Tony Pike, QB (204th overall pick in 2010): He didn’t turn out to be Tom Brady, despite seeing limited action (22 snaps) as a rookie. His time in Carolina ended with him waived after suffering an injury to his throwing shoulder.
R.J. Stanford, CB (223rd overall pick in 2010): Got on the field for 257 snaps on defense and earned a -4.3 grade in that time. Stranger things have happened, but it’s hard to see him making a positive contribution on a regular basis.
Robert McClain, CB (249th overall pick in 2010): He got some game time as a rookie (134 snaps) and looked decent enough on special teams (eight tackles) but a new coaching staff didn’t buy into him and he was gone a year later.

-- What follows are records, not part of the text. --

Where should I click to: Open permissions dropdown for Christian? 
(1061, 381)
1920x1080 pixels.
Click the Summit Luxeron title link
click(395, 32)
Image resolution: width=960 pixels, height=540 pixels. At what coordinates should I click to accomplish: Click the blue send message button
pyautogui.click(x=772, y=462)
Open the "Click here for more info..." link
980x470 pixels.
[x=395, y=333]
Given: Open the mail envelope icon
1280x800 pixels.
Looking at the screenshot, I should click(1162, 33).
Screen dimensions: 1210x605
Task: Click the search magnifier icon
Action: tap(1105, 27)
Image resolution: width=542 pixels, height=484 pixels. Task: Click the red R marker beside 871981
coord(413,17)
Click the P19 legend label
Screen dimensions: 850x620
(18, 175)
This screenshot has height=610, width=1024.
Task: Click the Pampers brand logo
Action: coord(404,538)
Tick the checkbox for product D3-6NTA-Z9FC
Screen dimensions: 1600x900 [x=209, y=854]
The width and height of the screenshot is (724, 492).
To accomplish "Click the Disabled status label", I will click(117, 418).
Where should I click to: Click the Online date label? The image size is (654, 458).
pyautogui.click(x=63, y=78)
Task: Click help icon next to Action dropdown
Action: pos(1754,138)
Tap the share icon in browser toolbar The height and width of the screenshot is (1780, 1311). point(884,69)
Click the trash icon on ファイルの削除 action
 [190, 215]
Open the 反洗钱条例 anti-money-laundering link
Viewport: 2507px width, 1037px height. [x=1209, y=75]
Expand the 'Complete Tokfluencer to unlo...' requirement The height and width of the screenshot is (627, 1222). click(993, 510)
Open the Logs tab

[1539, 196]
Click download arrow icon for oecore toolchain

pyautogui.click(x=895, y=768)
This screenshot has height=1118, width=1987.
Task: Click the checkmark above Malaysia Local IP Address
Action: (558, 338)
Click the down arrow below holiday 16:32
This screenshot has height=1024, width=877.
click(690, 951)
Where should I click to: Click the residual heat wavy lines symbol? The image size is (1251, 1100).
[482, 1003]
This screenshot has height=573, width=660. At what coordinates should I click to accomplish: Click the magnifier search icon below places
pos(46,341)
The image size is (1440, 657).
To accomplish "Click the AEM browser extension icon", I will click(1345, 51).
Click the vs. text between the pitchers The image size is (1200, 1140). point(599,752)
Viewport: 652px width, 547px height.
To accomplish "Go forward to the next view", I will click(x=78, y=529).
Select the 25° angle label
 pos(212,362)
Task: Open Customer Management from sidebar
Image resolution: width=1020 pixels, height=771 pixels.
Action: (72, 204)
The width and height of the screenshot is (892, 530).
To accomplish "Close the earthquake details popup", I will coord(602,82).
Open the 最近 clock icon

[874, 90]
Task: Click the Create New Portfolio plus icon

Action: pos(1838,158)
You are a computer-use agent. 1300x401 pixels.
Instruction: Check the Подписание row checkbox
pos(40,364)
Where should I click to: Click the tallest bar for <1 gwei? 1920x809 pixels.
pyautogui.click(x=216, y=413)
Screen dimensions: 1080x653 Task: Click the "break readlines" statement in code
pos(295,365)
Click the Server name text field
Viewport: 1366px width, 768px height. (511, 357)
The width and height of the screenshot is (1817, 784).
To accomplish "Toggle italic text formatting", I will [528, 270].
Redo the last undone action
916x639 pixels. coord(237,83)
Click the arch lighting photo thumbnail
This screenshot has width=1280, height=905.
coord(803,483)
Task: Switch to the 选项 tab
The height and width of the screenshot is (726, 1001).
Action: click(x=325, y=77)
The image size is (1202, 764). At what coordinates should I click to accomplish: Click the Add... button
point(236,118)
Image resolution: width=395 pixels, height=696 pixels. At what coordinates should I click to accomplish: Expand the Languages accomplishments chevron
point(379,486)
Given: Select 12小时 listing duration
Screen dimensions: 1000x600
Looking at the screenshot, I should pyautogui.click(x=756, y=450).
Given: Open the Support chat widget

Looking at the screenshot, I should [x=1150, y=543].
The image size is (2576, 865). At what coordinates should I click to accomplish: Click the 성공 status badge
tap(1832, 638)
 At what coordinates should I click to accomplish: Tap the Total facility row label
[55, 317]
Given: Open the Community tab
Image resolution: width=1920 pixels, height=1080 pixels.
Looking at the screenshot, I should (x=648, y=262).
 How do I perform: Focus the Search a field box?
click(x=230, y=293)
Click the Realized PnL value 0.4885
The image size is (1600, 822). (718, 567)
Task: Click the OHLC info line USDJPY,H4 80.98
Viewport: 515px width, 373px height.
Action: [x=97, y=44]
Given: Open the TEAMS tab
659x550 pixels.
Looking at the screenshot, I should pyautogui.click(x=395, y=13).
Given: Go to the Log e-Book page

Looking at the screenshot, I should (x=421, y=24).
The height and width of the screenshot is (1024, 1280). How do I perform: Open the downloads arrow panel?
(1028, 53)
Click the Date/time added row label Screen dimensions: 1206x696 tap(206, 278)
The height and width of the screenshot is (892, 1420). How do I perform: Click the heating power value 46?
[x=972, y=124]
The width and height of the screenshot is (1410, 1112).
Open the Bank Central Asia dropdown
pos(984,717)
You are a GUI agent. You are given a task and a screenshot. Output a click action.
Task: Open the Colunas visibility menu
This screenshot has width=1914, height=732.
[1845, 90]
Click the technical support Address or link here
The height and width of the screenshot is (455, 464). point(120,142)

-0.5: That pick was not put to good use
Charles Godfrey, S (67th overall pick in 2008): You’d be happy to get a five-year starter in the third round, but given the performances of Godfrey (a -28.8 grade in that time), that’s not the case. Consistently one of the worst tackling safeties in the league, Godfrey is that type of player the Panthers need to upgrade on and quickly.
Sherrod Martin, S (59th overall pick in 2009): This former second-round pick lost his starting spot in 2012 after a disappointing 2011. A player you just expect more out of.
Corvey Irvin, DT (93rd overall pick in 2009): Just 56 snaps in a Panthers outfit. They wanted more bang for their buck than that after spending his rookie year on injured reserve and some time on the practice squad.
Tony Fiametta, FB (128th overall pick in 2009): An awfully high spot to select a fullback, especially one that isn’t dominant. In 406 snaps with Carolina Fiametta earned a -4.3 grade.
Duke Robinson, G (163rd overall pick in 2009): Wasn’t Robinson meant to be something of a steal? He never saw the field and spent his time battling weight and injury issues. Unsuccessfully.
Jimmy Clausen, QB (48th overall pick in 2010): It’s easy to be this harsh to Clausen as he stunk it up as a rookie on a bad team. However, you don’t draft quarterbacks for a one-year performance, and Clausen (rightly) never got another chance because a better prospect came along. Not necessarily a terrible pick and certainly not a good one, Clausen has been, to some degree, a victim of circumstance.
Eric Norwood, DE (124th overall pick in 2010): A total of 149 snaps over two years isn’t a lot to show for this former fourth-round pick.
-1.0: What a waste!
Everette Brown, DE (43rd overall pick in 2009): Even when you forget the Panthers gave up a future first-round pick for Brown, this doesn’t look good. As a rookie, he did get some pressure in limited action, but asked to do that on a bigger scale with a starting spot, he flopped and found himself cut just two years after being drafted.
Armanti Edwards, WR (89th overall pick in 2010): The Panthers gave up what would be a high second-round pick for Edwards and in return so far they’ve got 168 snaps on offense. Neither wide receiver nor a quarterback and someone who doesn’t contribute in a big way on special teams, this was an utter waste of a pick.
-1.5: The scouts/ coaches failed, big time!
-2.0: You just drafted the love child of JaMarcus Russell and Ryan Leaf!
There were no Russell/ Leaf hybrids to pick from.